Now, this guy does wear a name tag but, aligned with his overall brand, it droops in such a manner that it's basically impossible to make out what it says (even when you're standing right in front of him). I have made up a whole series of reasons to stop and talk to him over the past week, trying to slyly kneel and crane my neck at just the right time and at just the right angle while I "listen" to whatever he's saying. So far, I've been able to conclude his name starts with a "B"... and that's about it. I got one momentary direct glance and I saw "Bloiche," which a) cannot be correct and b) I wouldn't even DARE try to pronounce anyway.

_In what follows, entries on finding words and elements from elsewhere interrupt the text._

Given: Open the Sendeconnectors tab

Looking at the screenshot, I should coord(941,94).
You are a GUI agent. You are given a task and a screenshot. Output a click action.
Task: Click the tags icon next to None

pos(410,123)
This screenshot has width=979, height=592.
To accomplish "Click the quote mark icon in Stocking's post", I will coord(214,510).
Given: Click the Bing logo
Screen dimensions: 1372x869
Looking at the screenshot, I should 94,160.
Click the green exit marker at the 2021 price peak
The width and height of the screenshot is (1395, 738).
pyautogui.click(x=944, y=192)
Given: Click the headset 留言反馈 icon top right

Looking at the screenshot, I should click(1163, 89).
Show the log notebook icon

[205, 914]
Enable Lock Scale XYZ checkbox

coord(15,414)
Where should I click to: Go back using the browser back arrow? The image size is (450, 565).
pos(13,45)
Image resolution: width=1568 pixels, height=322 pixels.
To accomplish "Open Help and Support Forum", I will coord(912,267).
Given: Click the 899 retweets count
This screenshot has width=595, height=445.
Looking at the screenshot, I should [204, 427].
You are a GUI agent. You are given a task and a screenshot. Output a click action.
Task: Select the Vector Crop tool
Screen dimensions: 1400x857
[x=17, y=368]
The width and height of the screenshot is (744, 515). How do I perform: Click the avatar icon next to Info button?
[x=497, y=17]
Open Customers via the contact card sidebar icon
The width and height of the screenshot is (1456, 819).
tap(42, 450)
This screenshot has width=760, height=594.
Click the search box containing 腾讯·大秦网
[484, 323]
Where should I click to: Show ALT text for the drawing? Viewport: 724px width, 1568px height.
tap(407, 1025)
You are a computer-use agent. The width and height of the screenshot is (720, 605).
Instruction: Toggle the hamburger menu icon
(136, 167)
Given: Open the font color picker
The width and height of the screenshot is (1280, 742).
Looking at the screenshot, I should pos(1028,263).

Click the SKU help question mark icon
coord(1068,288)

I've attempted the ole "have a friend introduce herself" trick (she reported back: "I think 'Ben'? Or, like, 'Bizarre'?"). I've also contemplated just admitting to him I don't remember his name (but keep deciding that it would be too embarrassing after having had so many interactions with him). I have even mulled asking my mom to call the front desk when I know he's on duty to have her coax it out of him.

So I wait for two possible resolutions: the day I am no longer so self-conscious that I can't just ask someone to remind me what his name is, or the day "Bloiche" gets his name tag readjusted. I feel pretty confident I know which will happen first.